Egalement éblouissant d’éclat, le chœur du théâtre genevois, donnant de la voix comme un seul homme, participant à l’excitation de la soirée.
Superbe aussi, la distribution. Seule petite ombre au milieu d’un tableau splendide, l’Archevêque sans aigus ni graves de Marek Kalbus, dont on ne s’explique vraiment pas la présence face à un pareil entourage. Les trois excellents membres du chœur auxquels sont confiés les répliques de Loré, du Soldat et de la Voix de l’ange donnent le la et témoignent du niveau général de la soirée. Dans les quelques phrases de Bertrand, Alexander Milev déploie sa grande voix de basse, tandis que le Raymond du jeune Boris Stepanov fait admirer la beauté de son timbre, malgré un aigu encore timide, mais qui laisse entrevoir un très beau ténor en devenir.
Blonde et sensuelle, la soprano Mary Feminear se glisse avec volupté dans les rondeurs vocales d’Agnès Sorel et on admire son superbe timbre capiteux et ses beaux moyens auxquels manque seulement un aigu plus timbré et plus assuré.
Rôle ingrat et peu valorisant, le personnage du roi Charles VII se voit pourtant très bien campé par le ténor Migran Agadzhanyan, au médium charnu et à l’aigu puissant. Imposant et menaçant, le Thibault d’Arc d’Alexey Tikhomirov force le respect par un grave splendide, alors que l’aigu mériterait davantage de liberté.

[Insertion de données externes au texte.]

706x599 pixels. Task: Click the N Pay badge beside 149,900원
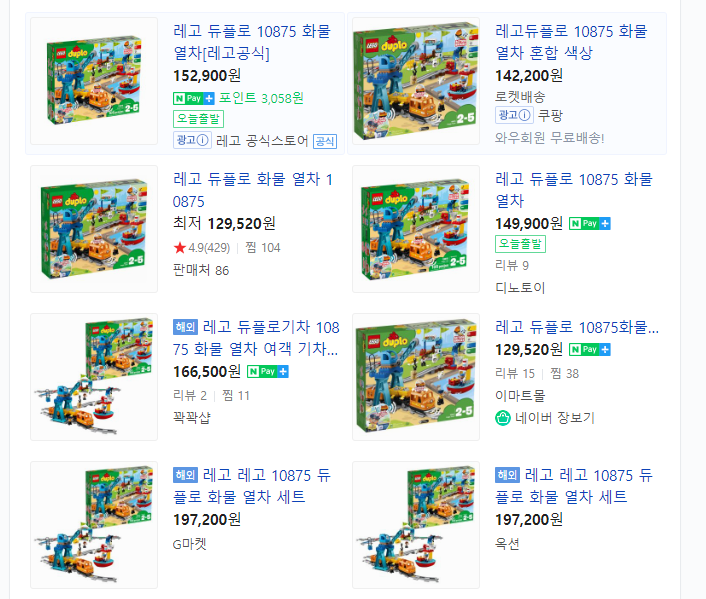coord(589,223)
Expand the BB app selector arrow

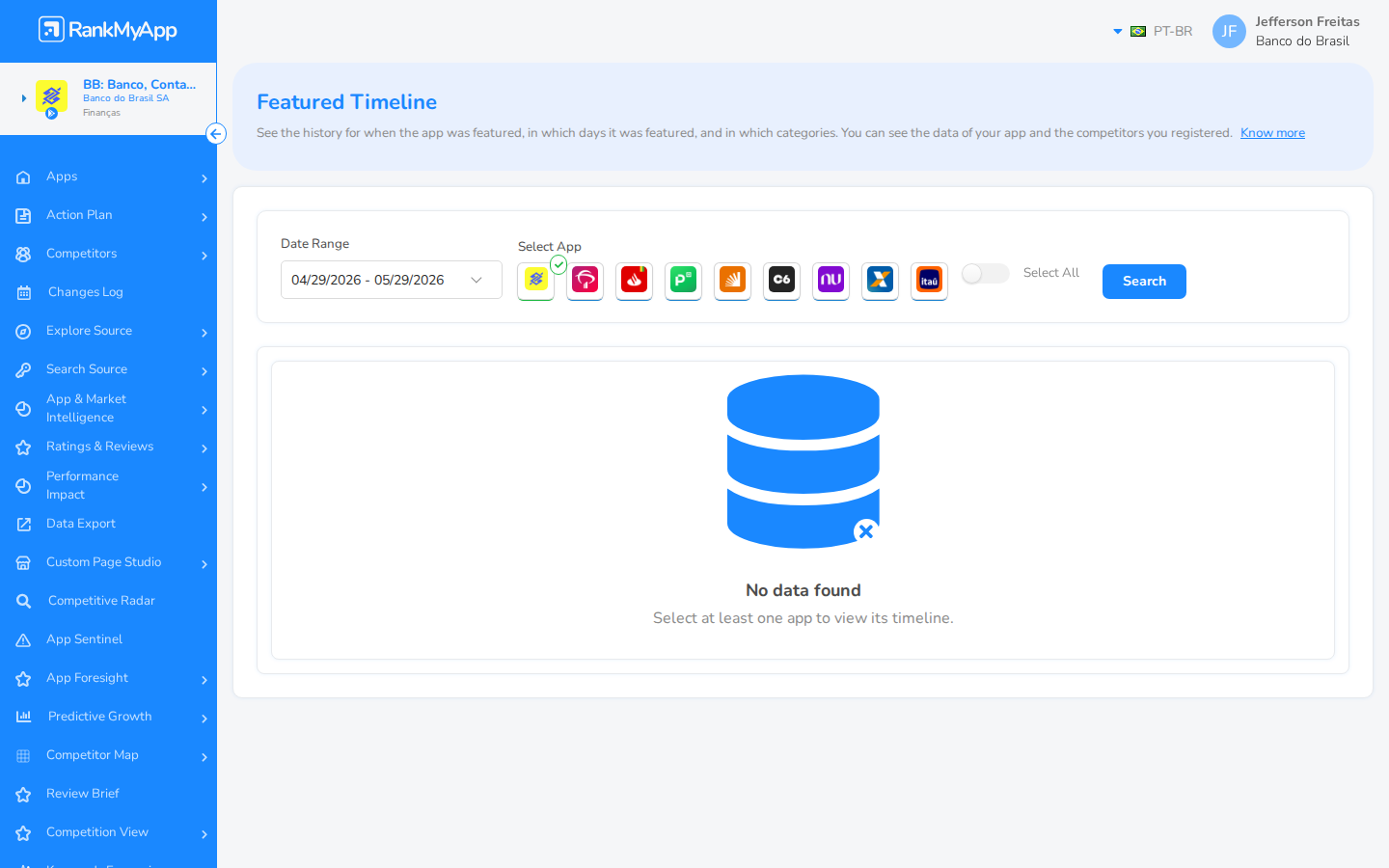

Moments de grâce comme seul l’opéra peut en dispenser grâce à la présence conjointe de deux immenses barytons russes : Roman Burdenko et Boris Pinkhasovich. Le premier, déjà applaudi à tout rompre dans la même ville en Nabucco, démontre une fois de plus son indiscutable stature vocale. Davantage baryton Verdi que la basse apparemment demandée pour Dunois, il ne semble pourtant gêné que par une seule note grave qui n’appartient audiblement pas à sa vocalité. Sinon, quelle santé vocale ! Le timbre demeure toujours aussi beau, le geste vocal large et généreux, et l’aigu frappe toujours par son arrogante aisance. Le second, qu’on était heureux de retrouver après un Enrico mémorable durant une magnifique Lucia di Lammermoor champenoise, marque durablement les esprits en Lionel. Sa splendide voix de baryton, toujours aussi insolemment ténorisante, impressionne une fois encore par sa projection impressionnante et son legato de haute école, et fait en outre admirer au quatrième acte une voix mixte poignante de tendresse et de délicatesse.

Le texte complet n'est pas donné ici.